It is our pleasure to assist you in maximizing your insurance benefit by completing your claim forms and forwarding any requested information to process a claim. For example, if your treatment included a crown your insurance company would require an x-ray. If your carrier is up to date (in over 70% of the cases), the claims will be transmitted via computer modem before the end of the treatment day! As a courtesy, and in addition to filing the claim, if you prefer we will only ask for your estimated co-payment (not payment in full) and have your insurance company reimburse you. Please understand that this is only an estimate, and is based upon the information currently available to us.

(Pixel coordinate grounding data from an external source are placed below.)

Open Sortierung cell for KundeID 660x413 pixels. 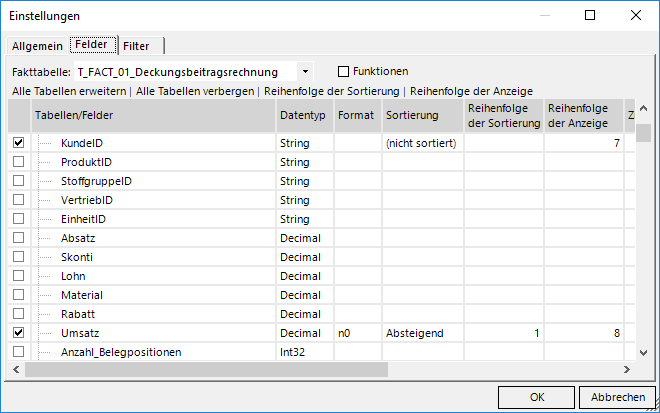tap(421, 144)
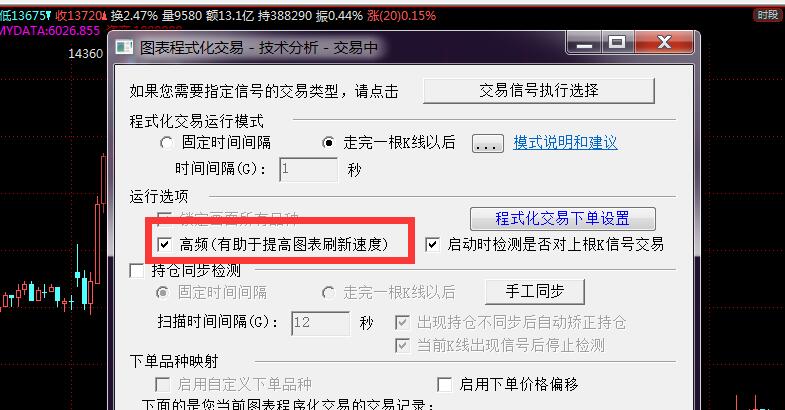The width and height of the screenshot is (785, 410).
Task: Open the 模式说明和建议 link
Action: point(565,143)
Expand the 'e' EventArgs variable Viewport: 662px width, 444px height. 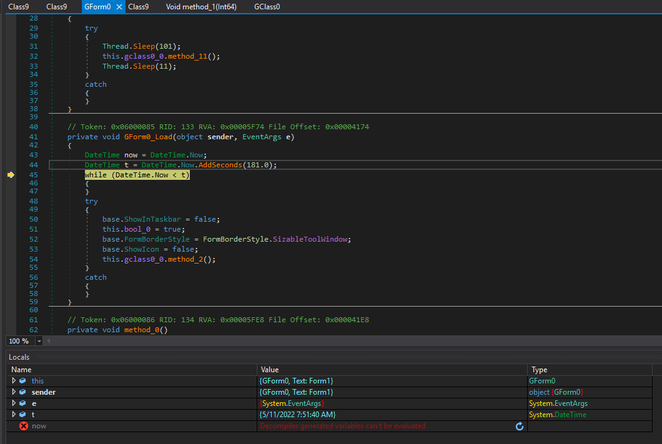[13, 403]
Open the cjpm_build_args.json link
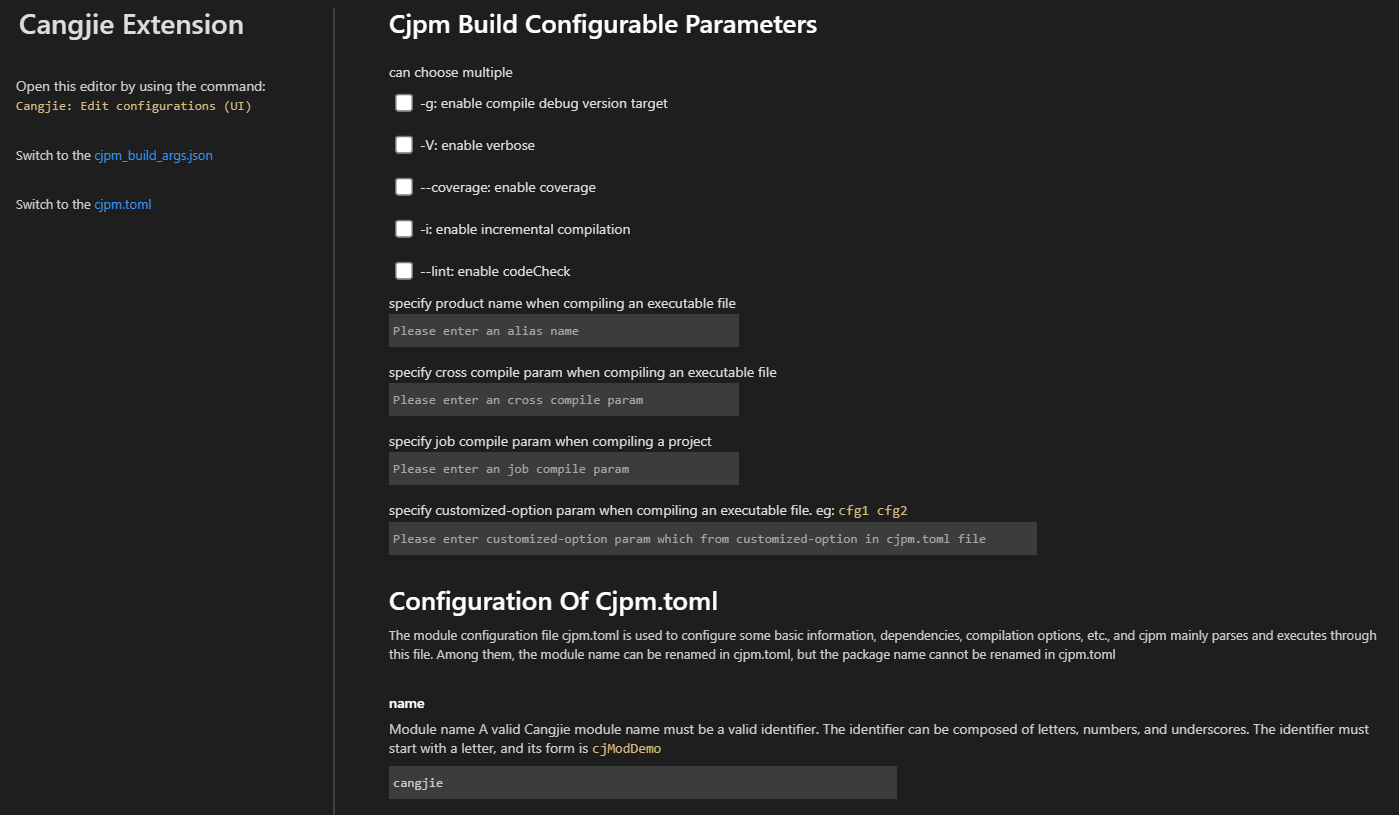 point(153,155)
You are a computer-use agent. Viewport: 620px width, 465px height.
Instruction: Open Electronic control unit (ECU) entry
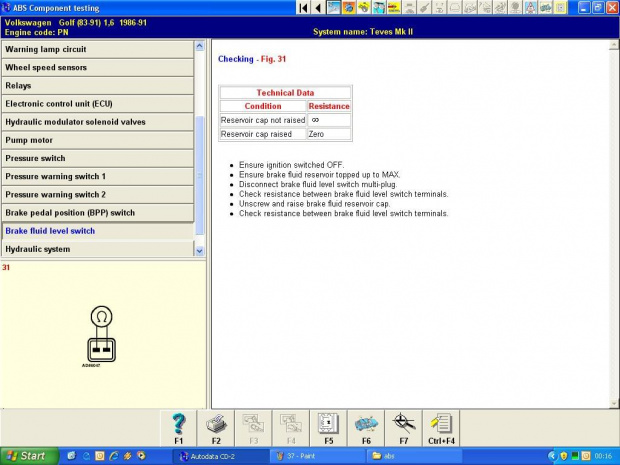pyautogui.click(x=98, y=103)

The range of benefits depends solely on what your employer wishes to purchase. All dental plans are different. We will assist you the best way we can to figure out your benefits for you. Remember, it is your insurance, not ours. The information they give us is not always exact. For instance, most insurance companies tell you that they cover 100% for cleanings. What they don’t tell you is 100% of what amount. For example, say a cleaning is $60.00. An insurance company might “decide” that $50.00 is what a dentist should charge for that service. They are going to pay 100% of $50.00, not $60.00, leaving your balance at $10.00. It is confusing, we know! Insurance companies will also try to delay making payments. This is why we try to give all the information that they will need with the claims. So, if you know you have to fill out a yearly update, we ask that you do that when you know it’s due. Most of the time, it’s the beginning of the plan year. If you have a child that is a full time student in college they will request some form of verification. Please don’t wait until they request it. If you do it will delay the payment of your dental claim. If this should occur it could take payment over 90 days, at which point the balance becomes your full responsibility and subject to 18% APR.

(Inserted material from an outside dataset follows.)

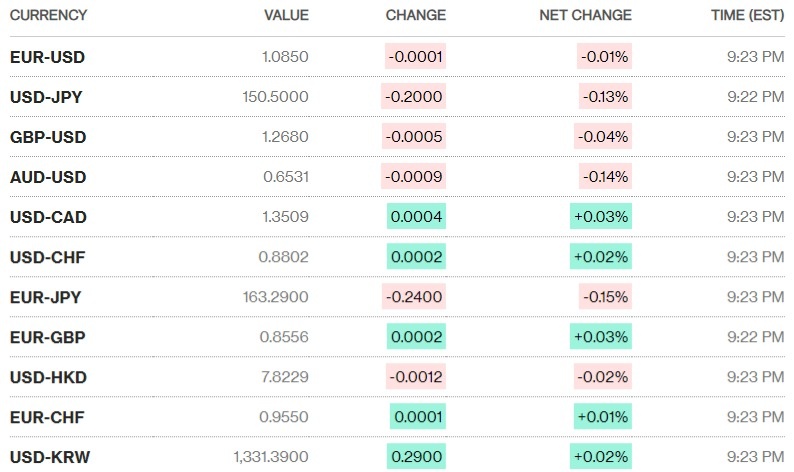Select the EUR-CHF currency pair

[x=47, y=417]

If you have two insurance companies things can often get even more confusing. You can not choose which is primary and which is secondary. Your insurance company does it for you. If you have insurance through your employer and your spouse has coverage through a different employer it will always all under your plan first. If you have children it is determined based on date of birth. If your birthday falls first in the year, that would be primary, unless there is a step-parent involved. In that case, it depends on whether or not the insurance was court-ordered in a divorce decree. If that is the case, the biological parent would be the primary.